If I didn't know better I'd swear I heard the distant sound of an industrious guinea pig vowing to save the thwarted preschooler, and then three shrill animal voices raised in their signature anthem: "What's gonna work?  Teeeeammmwork!"

For no particular reason I would like to remark that "strychnine" has the same number of syllables as "teamwork."

But that is neither here nor there.  The point is that there were five reallys and a hitch in Charlie's voice.  Our normally cheerful, mostly compliant boy was truly distressed, worked up in a way that gave me pause.  That's when I understood the problem with television at this age.  It's not what happens when they do watch; it's what happens when they can't. 

Don't get me wrong.  I don't want to throw the baby out with the bathwater.  (Actually, after a day of vomiting and its concomitant laundry, the idea does have a certain — but no.  I'm joking, of course.  We don't throw out perfectly good bathwater around here.  We mix it with powdered formula.)  I'm comfortable telling Charlie no, and I can withstand the tears.  In fact, I've found that television has its uses as a bargaining chip as well as a babysitter.  I was astonished to see how effective it was to yank his television privileges the other day when he'd been rude to me.  (Never mind that I hadn't planned to turn it on anyway.  It was like telling a kid, "Okay, mister, if that's the way you're going to behave, I'm not going to have your bedroom turned into a gaily colored wall-to-wall bounce house after all.   And if you say one more word I'm calling the pegasus-unicorn farm and canceling that birthday pega-uni-colt order your grandmother told me about.  Not one…more…word.")  But this morning's scene cemented my current suspicion about television: For us, it's generally not worth the contention it invites.  It creates a bigger problem than it solves.

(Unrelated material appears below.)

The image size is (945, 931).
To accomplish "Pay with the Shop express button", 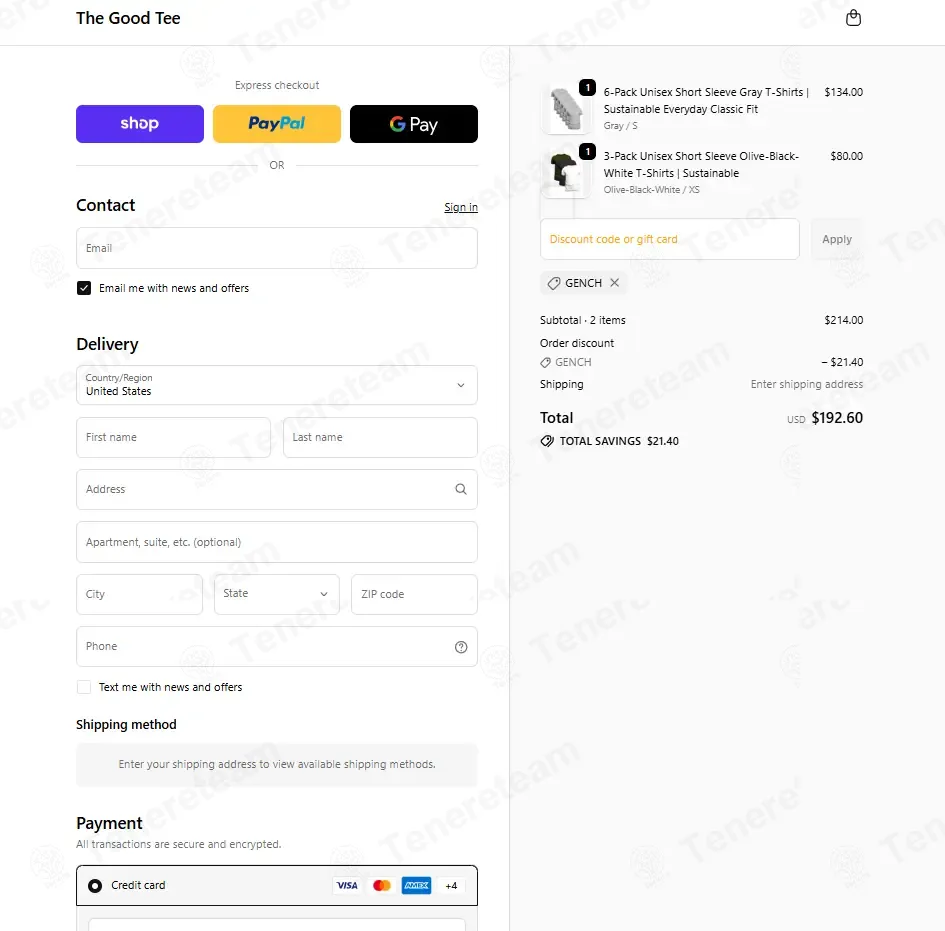I will point(140,124).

This is not to say that I intend to forbid TV entirely; I know I'll continue to find it useful on occasion.  Truth be known, I also get a kick out of the uneasy look that steals over a stranger's face when Charlie helpfully explains how hot dogs are made, thanks to instructional television.  (I can't say I really blame them.  I don't like hearing about meat batter, either.)  But I'm newly committed to being more judicious about when to turn it on, and to being consistent, and — here is the tough part — to being a little less lazy myself.  Because if we don't, I foresee only more tiresome scenes.  And if that happens, especially first thing in the morning, the duckling's gonna get it we'll have to have a firm but loving conversation about acceptable behavior.  And I'm pretty sure everybody hates that goddamn duck nobody wants that.